Please output the records starting at the line that contains "Screen dimensions: 1200x813" and ending at the line that contains "(x=282, y=692)" as a Markdown table with the columns Row and Line. Leave out blank lines and pictures.
>> Start Supplied records
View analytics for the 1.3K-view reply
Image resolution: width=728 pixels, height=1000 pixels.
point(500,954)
>> End Supplied records
>> Start Supplied records
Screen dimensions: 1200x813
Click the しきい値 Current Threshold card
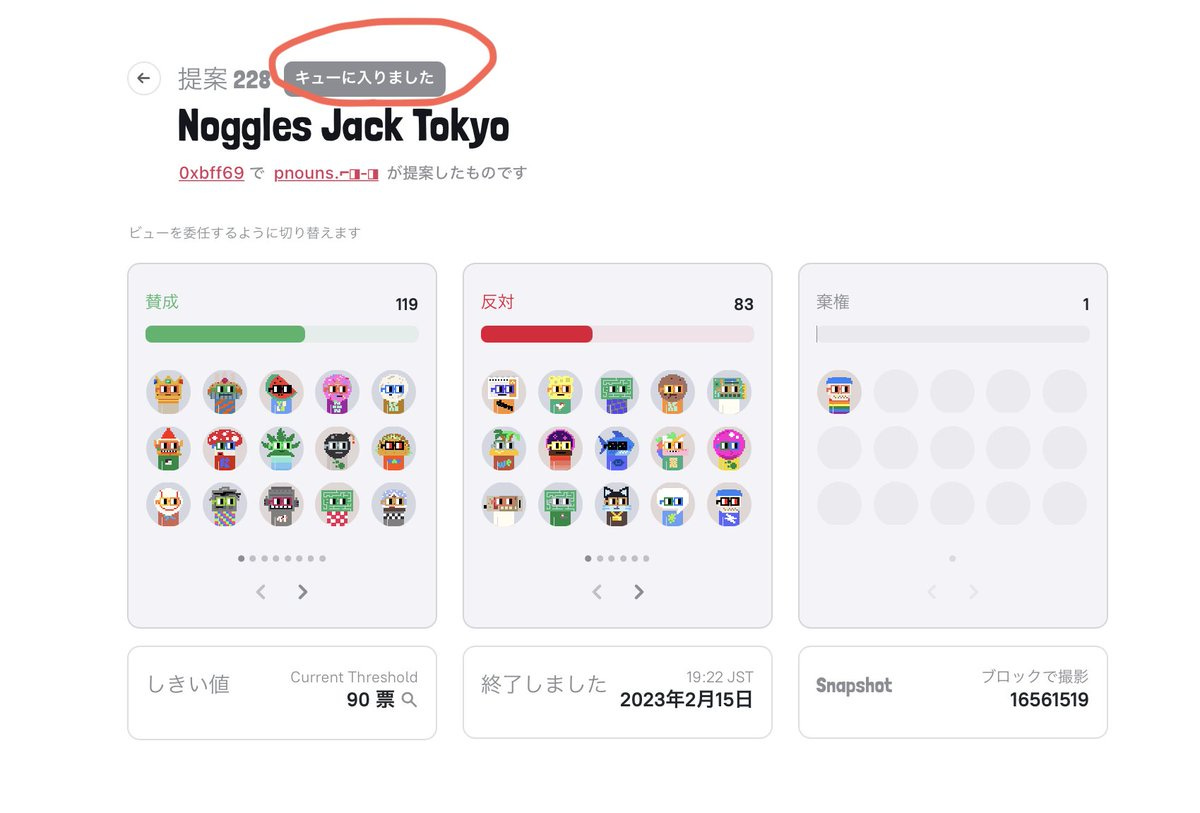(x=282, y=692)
>> End Supplied records
Full output:
| Row | Line |
|---|---|
| 1 | Screen dimensions: 1200x813 |
| 2 | Click the しきい値 Current Threshold card |
| 3 | (x=282, y=692) |